[Opening RECORDS FOR THIS TASK section]

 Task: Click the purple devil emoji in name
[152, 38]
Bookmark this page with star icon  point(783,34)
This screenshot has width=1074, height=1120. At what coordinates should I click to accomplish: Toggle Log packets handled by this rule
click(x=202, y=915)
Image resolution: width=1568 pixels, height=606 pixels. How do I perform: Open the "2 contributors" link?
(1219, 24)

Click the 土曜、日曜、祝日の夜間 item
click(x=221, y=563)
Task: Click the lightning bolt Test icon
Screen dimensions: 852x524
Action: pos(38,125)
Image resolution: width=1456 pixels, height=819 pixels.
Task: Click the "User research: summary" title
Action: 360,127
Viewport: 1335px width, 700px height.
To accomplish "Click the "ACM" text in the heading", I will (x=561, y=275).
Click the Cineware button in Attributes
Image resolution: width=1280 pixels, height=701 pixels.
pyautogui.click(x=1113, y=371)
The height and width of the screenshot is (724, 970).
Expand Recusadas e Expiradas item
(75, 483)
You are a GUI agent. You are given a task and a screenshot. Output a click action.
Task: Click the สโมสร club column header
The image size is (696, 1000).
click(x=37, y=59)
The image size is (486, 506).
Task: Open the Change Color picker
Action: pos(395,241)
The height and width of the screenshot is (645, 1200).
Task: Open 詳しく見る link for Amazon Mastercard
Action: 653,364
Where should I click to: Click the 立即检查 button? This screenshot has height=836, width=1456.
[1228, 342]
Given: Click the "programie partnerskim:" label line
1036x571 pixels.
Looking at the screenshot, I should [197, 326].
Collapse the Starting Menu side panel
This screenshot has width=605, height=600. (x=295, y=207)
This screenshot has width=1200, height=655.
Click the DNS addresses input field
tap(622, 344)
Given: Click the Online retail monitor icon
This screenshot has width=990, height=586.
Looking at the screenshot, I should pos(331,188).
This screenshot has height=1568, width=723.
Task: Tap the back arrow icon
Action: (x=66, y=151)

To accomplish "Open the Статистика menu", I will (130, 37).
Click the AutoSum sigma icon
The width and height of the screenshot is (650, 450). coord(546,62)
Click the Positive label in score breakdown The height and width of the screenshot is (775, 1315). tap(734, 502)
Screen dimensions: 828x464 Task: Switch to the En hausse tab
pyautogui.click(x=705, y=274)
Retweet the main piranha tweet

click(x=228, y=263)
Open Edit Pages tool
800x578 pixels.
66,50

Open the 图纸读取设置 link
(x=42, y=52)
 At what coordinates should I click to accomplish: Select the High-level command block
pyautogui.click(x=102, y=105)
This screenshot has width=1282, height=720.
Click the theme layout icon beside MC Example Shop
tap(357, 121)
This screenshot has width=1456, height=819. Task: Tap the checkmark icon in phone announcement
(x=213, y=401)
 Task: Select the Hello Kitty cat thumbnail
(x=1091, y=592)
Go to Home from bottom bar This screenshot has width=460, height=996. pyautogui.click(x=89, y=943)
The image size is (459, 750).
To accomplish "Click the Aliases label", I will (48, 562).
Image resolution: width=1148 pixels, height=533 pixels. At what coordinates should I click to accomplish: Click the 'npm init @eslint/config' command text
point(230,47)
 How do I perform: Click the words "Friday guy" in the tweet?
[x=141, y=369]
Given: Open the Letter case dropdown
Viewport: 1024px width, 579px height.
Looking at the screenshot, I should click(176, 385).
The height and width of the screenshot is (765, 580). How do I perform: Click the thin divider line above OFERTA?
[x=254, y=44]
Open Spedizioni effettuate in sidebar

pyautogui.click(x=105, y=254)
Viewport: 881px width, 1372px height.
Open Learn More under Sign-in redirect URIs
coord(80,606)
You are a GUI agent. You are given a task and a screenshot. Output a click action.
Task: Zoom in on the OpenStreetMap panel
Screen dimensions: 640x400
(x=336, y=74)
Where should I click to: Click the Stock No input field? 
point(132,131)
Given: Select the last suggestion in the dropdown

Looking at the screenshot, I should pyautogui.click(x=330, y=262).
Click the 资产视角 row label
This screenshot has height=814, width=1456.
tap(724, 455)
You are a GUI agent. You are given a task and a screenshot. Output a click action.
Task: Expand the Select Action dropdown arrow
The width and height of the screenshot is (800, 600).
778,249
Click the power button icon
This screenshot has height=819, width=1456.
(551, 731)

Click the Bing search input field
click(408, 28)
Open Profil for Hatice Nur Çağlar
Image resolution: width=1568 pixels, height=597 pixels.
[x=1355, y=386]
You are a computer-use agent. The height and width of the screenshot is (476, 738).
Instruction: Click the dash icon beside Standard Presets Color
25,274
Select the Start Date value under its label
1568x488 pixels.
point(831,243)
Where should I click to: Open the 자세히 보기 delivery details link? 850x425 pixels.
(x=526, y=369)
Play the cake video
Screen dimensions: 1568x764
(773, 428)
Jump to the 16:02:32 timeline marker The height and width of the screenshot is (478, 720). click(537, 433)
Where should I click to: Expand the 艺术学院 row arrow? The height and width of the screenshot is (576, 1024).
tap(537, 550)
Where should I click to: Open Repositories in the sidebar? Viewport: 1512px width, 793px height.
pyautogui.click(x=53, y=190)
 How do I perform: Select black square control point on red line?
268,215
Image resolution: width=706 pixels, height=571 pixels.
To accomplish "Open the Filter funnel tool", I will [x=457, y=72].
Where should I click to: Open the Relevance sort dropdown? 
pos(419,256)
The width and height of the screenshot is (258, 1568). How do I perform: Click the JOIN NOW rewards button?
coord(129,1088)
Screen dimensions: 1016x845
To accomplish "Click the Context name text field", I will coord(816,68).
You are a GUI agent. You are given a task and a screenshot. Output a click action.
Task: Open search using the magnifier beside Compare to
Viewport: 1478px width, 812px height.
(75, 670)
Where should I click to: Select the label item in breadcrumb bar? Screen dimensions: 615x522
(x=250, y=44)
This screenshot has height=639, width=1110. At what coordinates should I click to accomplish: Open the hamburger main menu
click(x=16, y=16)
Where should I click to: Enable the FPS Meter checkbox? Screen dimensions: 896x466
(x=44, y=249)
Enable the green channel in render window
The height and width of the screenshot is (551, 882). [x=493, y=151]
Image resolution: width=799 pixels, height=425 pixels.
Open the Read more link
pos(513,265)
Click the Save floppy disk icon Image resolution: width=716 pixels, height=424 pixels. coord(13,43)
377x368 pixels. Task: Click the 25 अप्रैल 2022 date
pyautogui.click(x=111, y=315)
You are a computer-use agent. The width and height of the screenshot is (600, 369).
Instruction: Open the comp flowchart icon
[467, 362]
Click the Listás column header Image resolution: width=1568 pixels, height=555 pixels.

[Closing RECORDS FOR THIS TASK section]

TASK INSTRUCTIONS: Exact copies of every record are required.

YOUR SOLUTION:
 Task: Click the purple devil emoji in name
[152, 38]
Bookmark this page with star icon  point(783,34)
This screenshot has width=1074, height=1120. At what coordinates should I click to accomplish: Toggle Log packets handled by this rule
click(x=202, y=915)
Image resolution: width=1568 pixels, height=606 pixels. How do I perform: Open the "2 contributors" link?
(1219, 24)

Click the 土曜、日曜、祝日の夜間 item
click(x=221, y=563)
Task: Click the lightning bolt Test icon
Screen dimensions: 852x524
Action: pos(38,125)
Image resolution: width=1456 pixels, height=819 pixels.
Task: Click the "User research: summary" title
Action: 360,127
Viewport: 1335px width, 700px height.
To accomplish "Click the "ACM" text in the heading", I will (x=561, y=275).
Click the Cineware button in Attributes
Image resolution: width=1280 pixels, height=701 pixels.
pyautogui.click(x=1113, y=371)
The height and width of the screenshot is (724, 970).
Expand Recusadas e Expiradas item
(75, 483)
You are a GUI agent. You are given a task and a screenshot. Output a click action.
Task: Click the สโมสร club column header
The image size is (696, 1000).
click(x=37, y=59)
The image size is (486, 506).
Task: Open the Change Color picker
Action: pos(395,241)
The height and width of the screenshot is (645, 1200).
Task: Open 詳しく見る link for Amazon Mastercard
Action: 653,364
Where should I click to: Click the 立即检查 button? This screenshot has height=836, width=1456.
[1228, 342]
Given: Click the "programie partnerskim:" label line
1036x571 pixels.
Looking at the screenshot, I should [197, 326].
Collapse the Starting Menu side panel
This screenshot has width=605, height=600. (x=295, y=207)
This screenshot has width=1200, height=655.
Click the DNS addresses input field
tap(622, 344)
Given: Click the Online retail monitor icon
This screenshot has width=990, height=586.
Looking at the screenshot, I should pos(331,188).
This screenshot has height=1568, width=723.
Task: Tap the back arrow icon
Action: (x=66, y=151)

To accomplish "Open the Статистика menu", I will (130, 37).
Click the AutoSum sigma icon
The width and height of the screenshot is (650, 450). coord(546,62)
Click the Positive label in score breakdown The height and width of the screenshot is (775, 1315). tap(734, 502)
Screen dimensions: 828x464 Task: Switch to the En hausse tab
pyautogui.click(x=705, y=274)
Retweet the main piranha tweet

click(x=228, y=263)
Open Edit Pages tool
800x578 pixels.
66,50

Open the 图纸读取设置 link
(x=42, y=52)
 At what coordinates should I click to accomplish: Select the High-level command block
pyautogui.click(x=102, y=105)
This screenshot has width=1282, height=720.
Click the theme layout icon beside MC Example Shop
tap(357, 121)
This screenshot has width=1456, height=819. Task: Tap the checkmark icon in phone announcement
(x=213, y=401)
 Task: Select the Hello Kitty cat thumbnail
(x=1091, y=592)
Go to Home from bottom bar This screenshot has width=460, height=996. pyautogui.click(x=89, y=943)
The image size is (459, 750).
To accomplish "Click the Aliases label", I will (48, 562).
Image resolution: width=1148 pixels, height=533 pixels. At what coordinates should I click to accomplish: Click the 'npm init @eslint/config' command text
point(230,47)
 How do I perform: Click the words "Friday guy" in the tweet?
[x=141, y=369]
Given: Open the Letter case dropdown
Viewport: 1024px width, 579px height.
Looking at the screenshot, I should click(176, 385).
The height and width of the screenshot is (765, 580). How do I perform: Click the thin divider line above OFERTA?
[x=254, y=44]
Open Spedizioni effettuate in sidebar

pyautogui.click(x=105, y=254)
Viewport: 881px width, 1372px height.
Open Learn More under Sign-in redirect URIs
coord(80,606)
You are a GUI agent. You are given a task and a screenshot. Output a click action.
Task: Zoom in on the OpenStreetMap panel
Screen dimensions: 640x400
(x=336, y=74)
Where should I click to: Click the Stock No input field? 
point(132,131)
Given: Select the last suggestion in the dropdown

Looking at the screenshot, I should pyautogui.click(x=330, y=262).
Click the 资产视角 row label
This screenshot has height=814, width=1456.
tap(724, 455)
You are a GUI agent. You are given a task and a screenshot. Output a click action.
Task: Expand the Select Action dropdown arrow
The width and height of the screenshot is (800, 600).
778,249
Click the power button icon
This screenshot has height=819, width=1456.
(551, 731)

Click the Bing search input field
click(408, 28)
Open Profil for Hatice Nur Çağlar
Image resolution: width=1568 pixels, height=597 pixels.
[x=1355, y=386]
You are a computer-use agent. The height and width of the screenshot is (476, 738).
Instruction: Click the dash icon beside Standard Presets Color
25,274
Select the Start Date value under its label
1568x488 pixels.
point(831,243)
Where should I click to: Open the 자세히 보기 delivery details link? 850x425 pixels.
(x=526, y=369)
Play the cake video
Screen dimensions: 1568x764
(773, 428)
Jump to the 16:02:32 timeline marker The height and width of the screenshot is (478, 720). click(537, 433)
Where should I click to: Expand the 艺术学院 row arrow? The height and width of the screenshot is (576, 1024).
tap(537, 550)
Where should I click to: Open Repositories in the sidebar? Viewport: 1512px width, 793px height.
pyautogui.click(x=53, y=190)
 How do I perform: Select black square control point on red line?
268,215
Image resolution: width=706 pixels, height=571 pixels.
To accomplish "Open the Filter funnel tool", I will [x=457, y=72].
Where should I click to: Open the Relevance sort dropdown? 
pos(419,256)
The width and height of the screenshot is (258, 1568). How do I perform: Click the JOIN NOW rewards button?
coord(129,1088)
Screen dimensions: 1016x845
To accomplish "Click the Context name text field", I will coord(816,68).
You are a GUI agent. You are given a task and a screenshot. Output a click action.
Task: Open search using the magnifier beside Compare to
Viewport: 1478px width, 812px height.
(75, 670)
Where should I click to: Select the label item in breadcrumb bar? Screen dimensions: 615x522
(x=250, y=44)
This screenshot has height=639, width=1110. At what coordinates should I click to accomplish: Open the hamburger main menu
click(x=16, y=16)
Where should I click to: Enable the FPS Meter checkbox? Screen dimensions: 896x466
(x=44, y=249)
Enable the green channel in render window
The height and width of the screenshot is (551, 882). [x=493, y=151]
Image resolution: width=799 pixels, height=425 pixels.
Open the Read more link
pos(513,265)
Click the Save floppy disk icon Image resolution: width=716 pixels, height=424 pixels. coord(13,43)
377x368 pixels. Task: Click the 25 अप्रैल 2022 date
pyautogui.click(x=111, y=315)
You are a computer-use agent. The width and height of the screenshot is (600, 369).
Instruction: Open the comp flowchart icon
[467, 362]
Click the Listás column header Image resolution: width=1568 pixels, height=555 pixels.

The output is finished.